WRITTEN PROBLEM >> Could you copy out the material below once more, from its very beginning down through the line that contains "coord(554,63)", and leave the pictures out?

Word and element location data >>
--*--

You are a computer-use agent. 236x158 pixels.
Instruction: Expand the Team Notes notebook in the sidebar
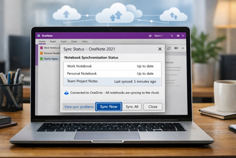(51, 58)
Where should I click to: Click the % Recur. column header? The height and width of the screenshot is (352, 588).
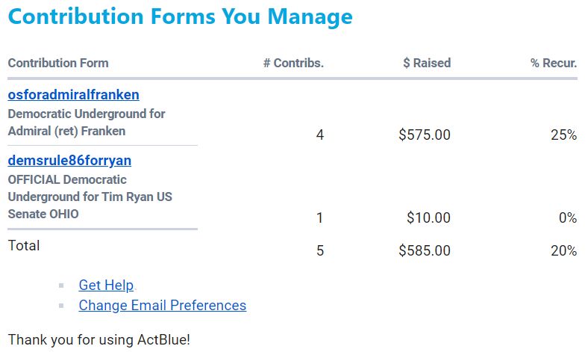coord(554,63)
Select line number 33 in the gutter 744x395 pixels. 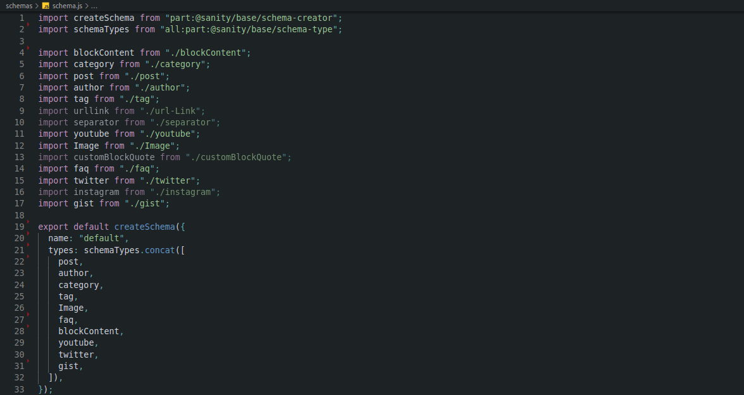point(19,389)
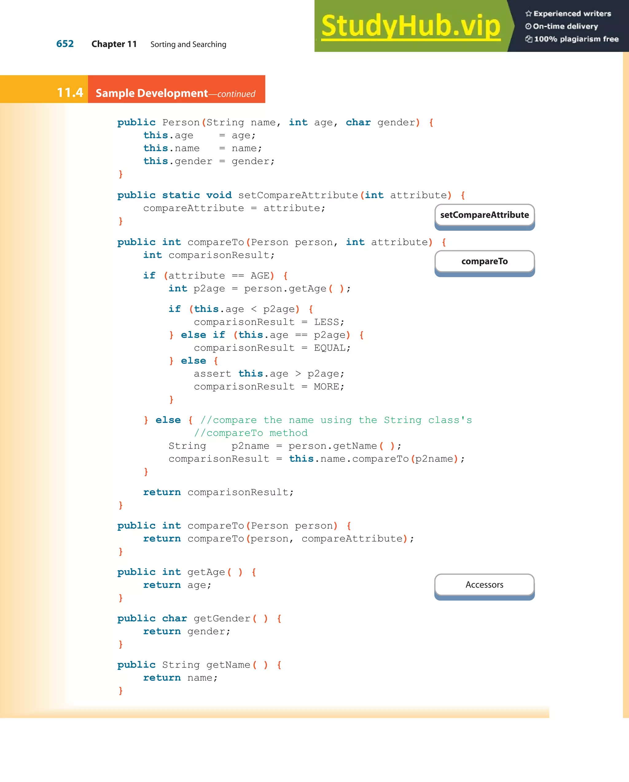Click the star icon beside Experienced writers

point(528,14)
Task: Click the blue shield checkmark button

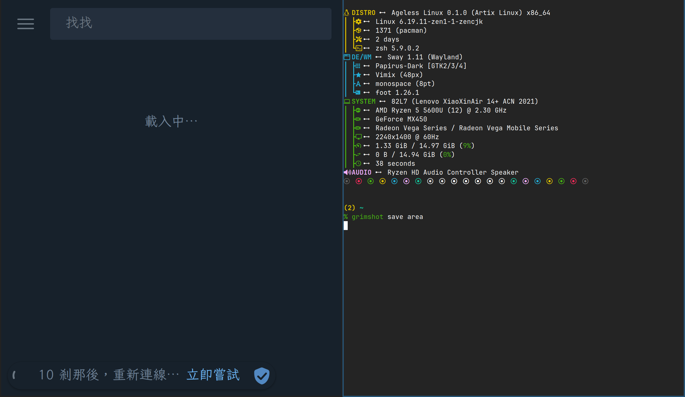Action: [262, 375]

--*--

THE RESPONSE >>
You are a computer-use agent. 236x158 pixels.
Instruction: Expand the Team Notes notebook in the sidebar
(51, 58)
Where should I click to: Click the % Recur. column header? The height and width of the screenshot is (352, 588).
coord(554,63)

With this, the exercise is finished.